The exercise: Can you present the rows below as a numbered list, leaving out blank lines and the pictures?

Material for this exercise:
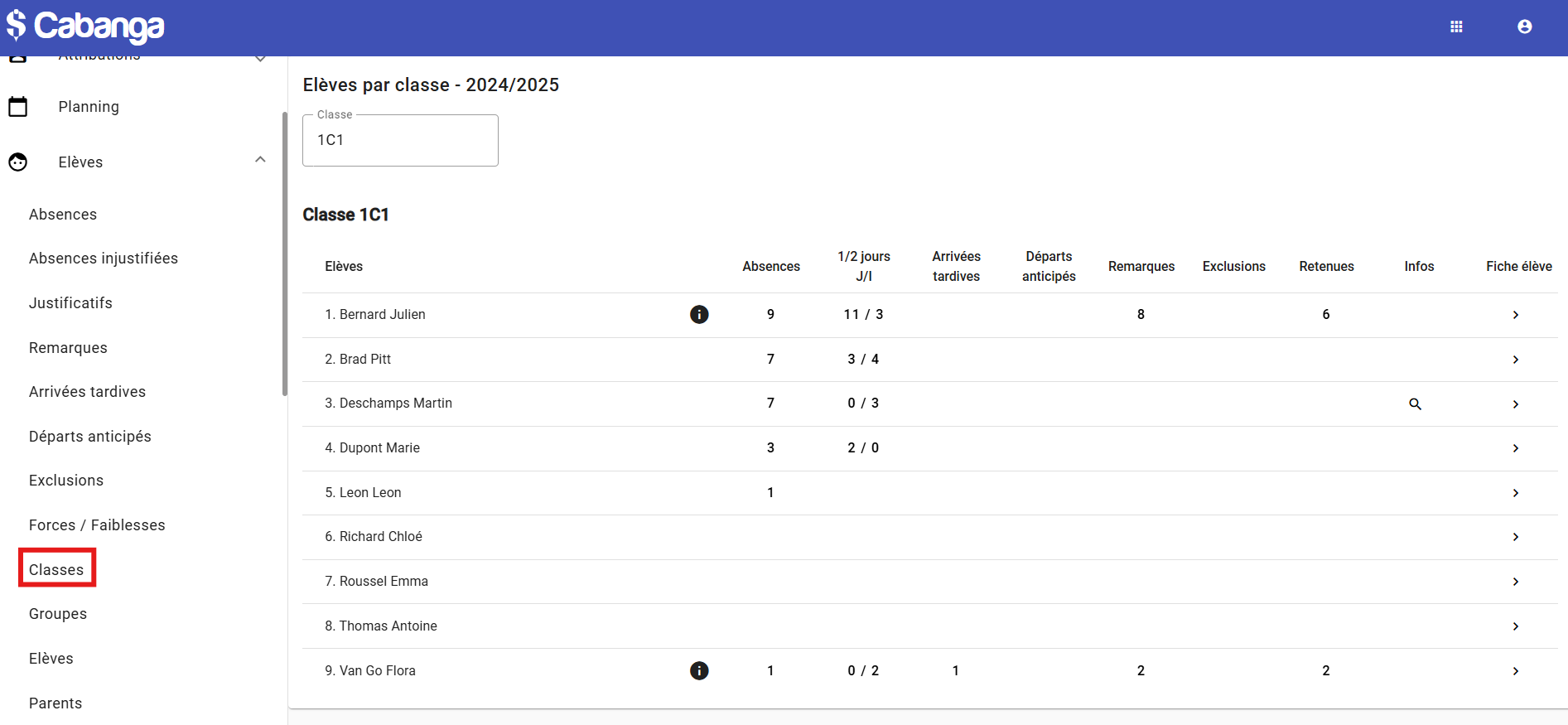Expand the Attributions menu chevron
This screenshot has height=725, width=1568.
point(260,59)
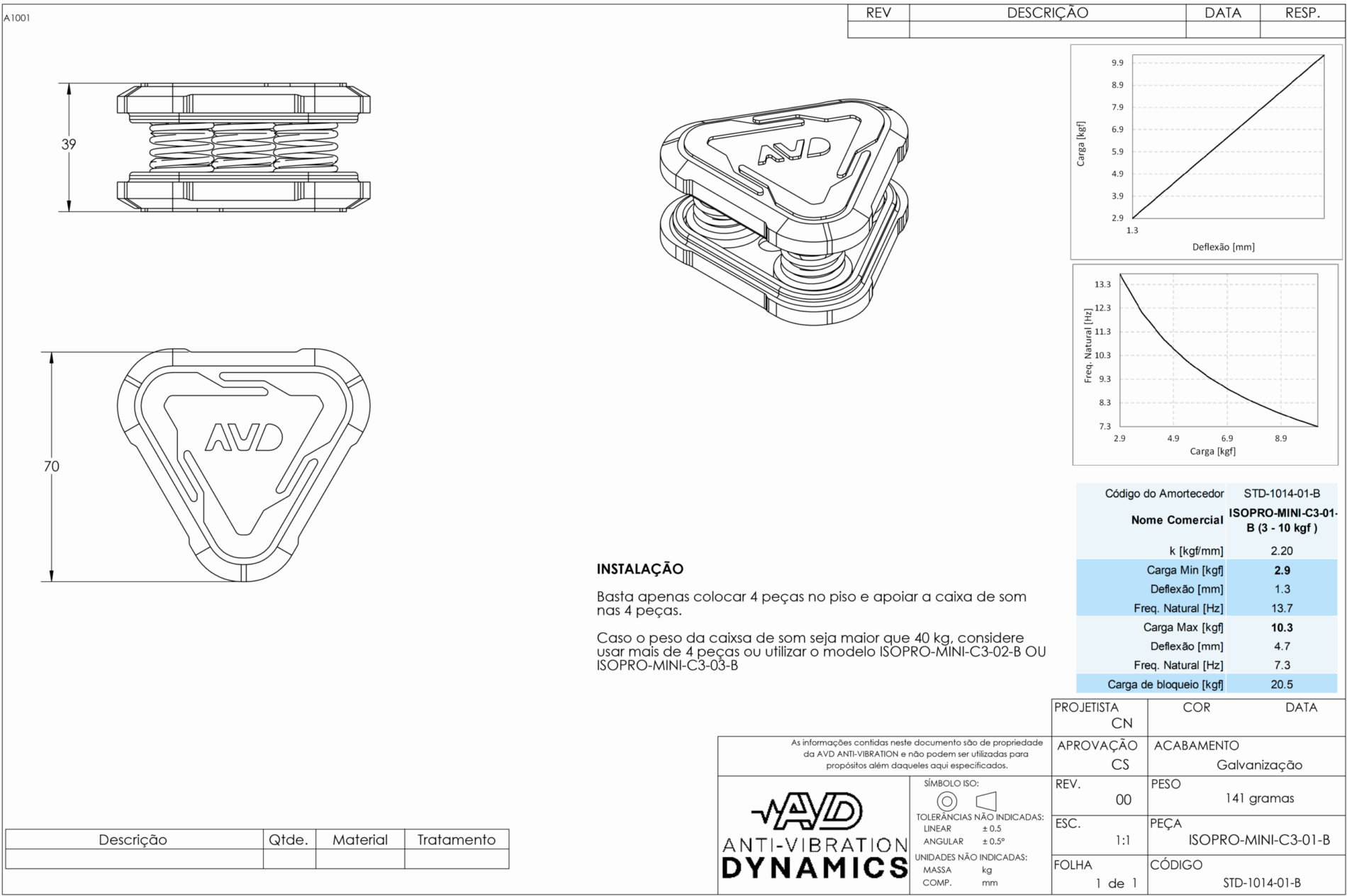This screenshot has width=1347, height=896.
Task: Click the Carga de bloqueio value 20.5
Action: pyautogui.click(x=1281, y=684)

Response for this exercise:
1. Expand the Attributions menu chevron
2. This screenshot has height=725, width=1568.
3. point(260,59)
4. This screenshot has width=1347, height=896.
5. Task: Click the Carga de bloqueio value 20.5
6. Action: pyautogui.click(x=1281, y=684)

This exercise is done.